The teacher’s voice cut through the classroom like a ruler on a desk. “Ready-to-eat again?” she said, holding up the small packet like it was evidence of a crime. “Some mothers are just… lazy, I suppose.”
A few kids giggled. Some looked down, suddenly interested in their notebooks. Others stared at the snack packet in the teacher’s hand as if it had embarrassed them too.
The student didn’t laugh. He didn’t even blink. He only wished, quietly and desperately, that the floor would open up and swallow him whole.
He reached for the packet when the teacher handed it back, but her words had already landed. They clung to his skin like wet chalk.
“Tell your mother,” she added, “that homemade food is not a luxury. It’s responsibility.”
The bell rang shortly after, but the mocking didn’t stop when the class ended. It followed him into the corridor, into the school van, into the silence between his fingers and the lunchbox.
By the time he reached home, the sky had started turning that soft orange that always made the world feel calmer than it actually was.
His mother’s footwear was outside the door, slightly crooked—like she had stepped out of them in a hurry.
He entered quietly.
The living room smelled faintly of turmeric, dish soap, and that sharp scent of detergent dried too quickly. There were clean plates stacked neatly. The kitchen counter looked wiped down. The floor shone.
But his mother… didn’t.
She was on the sofa, one hand pressing the bridge of her nose, her laptop open beside her. A file lay on the table, half-covered by a scarf she probably forgot to put away.
She looked up when she heard him.
“Hi, baby,” she smiled.
He wanted to say everything.
He wanted to say: My teacher called you lazy.
He wanted to say: Everyone laughed.
He wanted to say: Why can’t you pack something normal? Something that doesn’t make me stand out?
Instead, he asked softly, “Are you… okay?”
She blinked like she hadn’t expected the question.
“Just… tired,” she said, closing the laptop gently as if trying not to wake the stress inside it. “How was school?”
He shrugged. “Fine.” And that was all he gave her, because he didn’t know how to give her more without making her face crumble.
His mother stood up anyway. “Go wash up,” she said. “I’ll make tea.”
That night, after dinner, he heard his mother talking on the phone in the kitchen.
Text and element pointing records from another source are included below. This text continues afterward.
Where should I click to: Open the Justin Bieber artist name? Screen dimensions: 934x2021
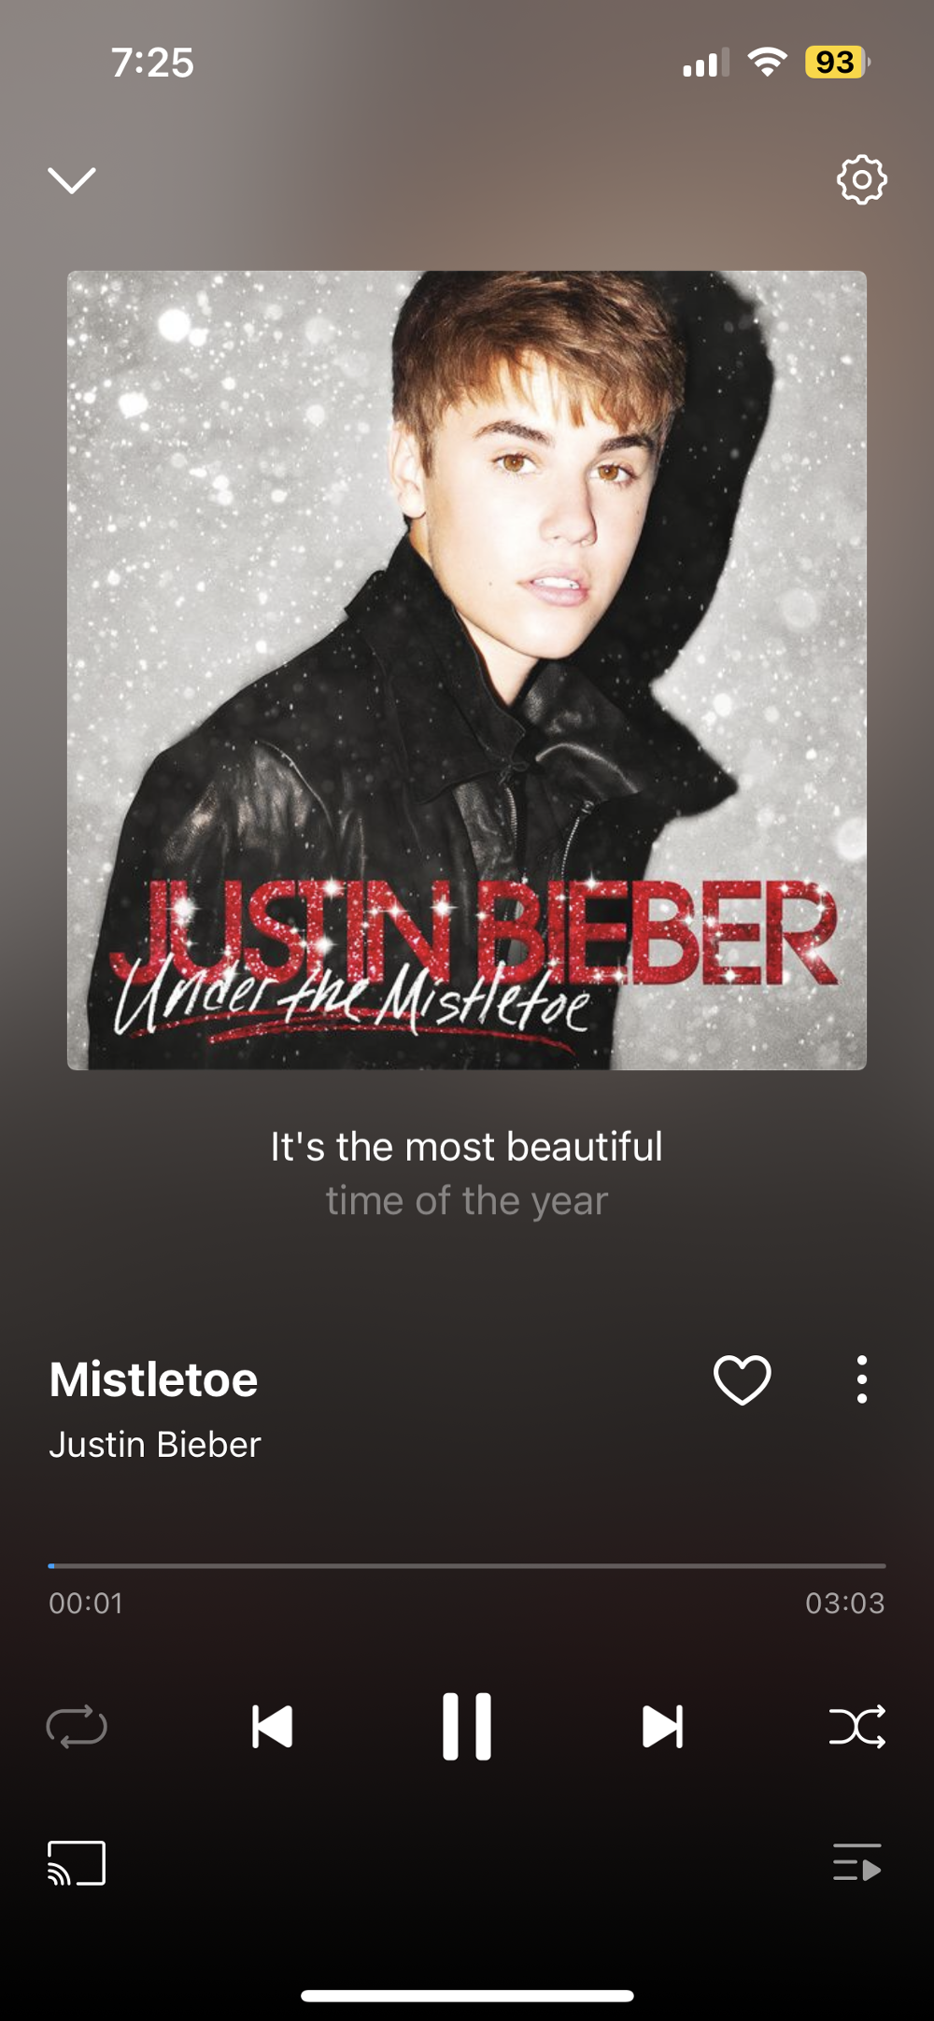coord(155,1445)
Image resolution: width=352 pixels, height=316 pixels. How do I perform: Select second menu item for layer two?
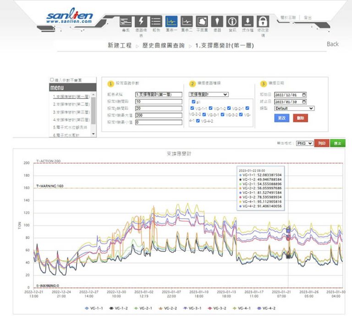point(71,104)
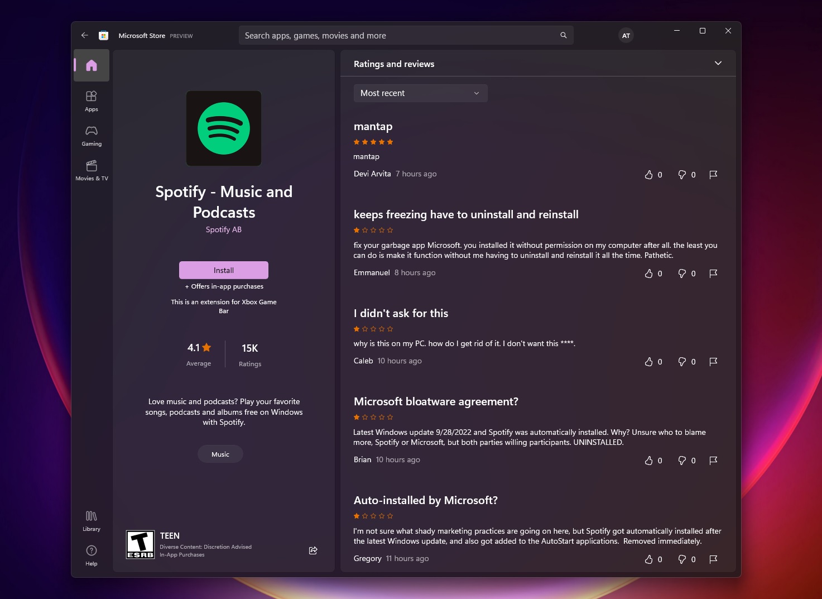Open the search suggestions dropdown arrow

563,35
He wasn’t trying to listen, but the walls in their home were thin and her voice was tired-thin too.
“No, no… it’s okay,” she said softly. “They came suddenly last night. I couldn’t say no. You know how it is.”
A pause.
“Yes, I cooked. I cleaned. I also had to go buy extra things. Then I stayed up because the presentation is due tomorrow morning.”
Another pause.
He heard the sound of a spoon tapping a steel cup.
“I’m managing,” she said. “I always manage.” “I just feel guilty about my child. He deserves more.”
He froze. His fingers curled into a fist.
Guilty? For what? For keeping the lights on? For making sure the rent got paid?
For staying awake until midnight when the whole world slept, just so her child could wake up to a lunchbox at all?
That night, he lay in bed staring at the ceiling, replaying the teacher’s voice.
“Some mothers are lazy.” He imagined saying it again. And again.
And suddenly it sounded less like a truth and more like the stupidest thing someone could say with confidence.
The next morning, he woke up early. Not because he wanted to. Because guilt can be contagious.
He walked into the kitchen and found his mother there already. Hair tied up, bangles missing, the dark circles under her eyes trying to hide behind kajal that had almost run out.
She looked up in surprise. “You woke up so early?”
He nodded. “I… wanted to help.”
His mother smiled, but it didn’t reach her eyes.
“It’s okay. Go, you’ll get late.”
He didn’t go.
Instead, he reached for the dish rack and started wiping the plates that were already clean.
His mother laughed a little, finally—a real laugh this time.
“Stop it. They’re dry.”
“I know,” he said, voice small. “I just… want to do something.”
She stared at him for a second, as if she was seeing him as a person and not a child she had to protect from the world.
Then she asked gently, “Did something happen at school?” as if she knew what was bothering her child. It is true that mothers have an internal antenna through which they can sense what is going on in their child’s mind.
He swallowed. He could have lied again. But something about the morning light on her tired face made him brave.
“My teacher…” he began, then stopped.
His mother’s hands froze over the stove.
“She made fun of the food I brought,” he said. “She said… you’re lazy.”
Silence fell so suddenly it felt like the house itself stopped breathing.
His mother didn’t react the way he expected.
She didn’t get angry.
She didn’t curse the teacher.
She didn’t even defend herself.
She just looked down at her hands.
And for a second, he saw it—the small break in her expression, the tiny fracture in the mother-smile she wore like armor.
“Did she say that?” she asked softly.
He nodded.
His mother took a deep breath, the kind you take when you’re trying not to cry in front of your child.
“I’m sorry,” she whispered.
That’s when something inside him snapped into place.
He stepped closer.
“No,” he said quickly. “Don’t say sorry. You didn’t do anything.”
She looked up, surprised.
He didn’t know where the words were coming from, but they poured out anyway.
“You’re not lazy. You work all day. You cooked last night. You cleaned. You did your office work too. I heard you… I heard you saying you were up late for your presentation.”
His mother’s eyes filled instantly.
A single tear slipped out, quiet and fast, like it had been waiting behind a wall for weeks.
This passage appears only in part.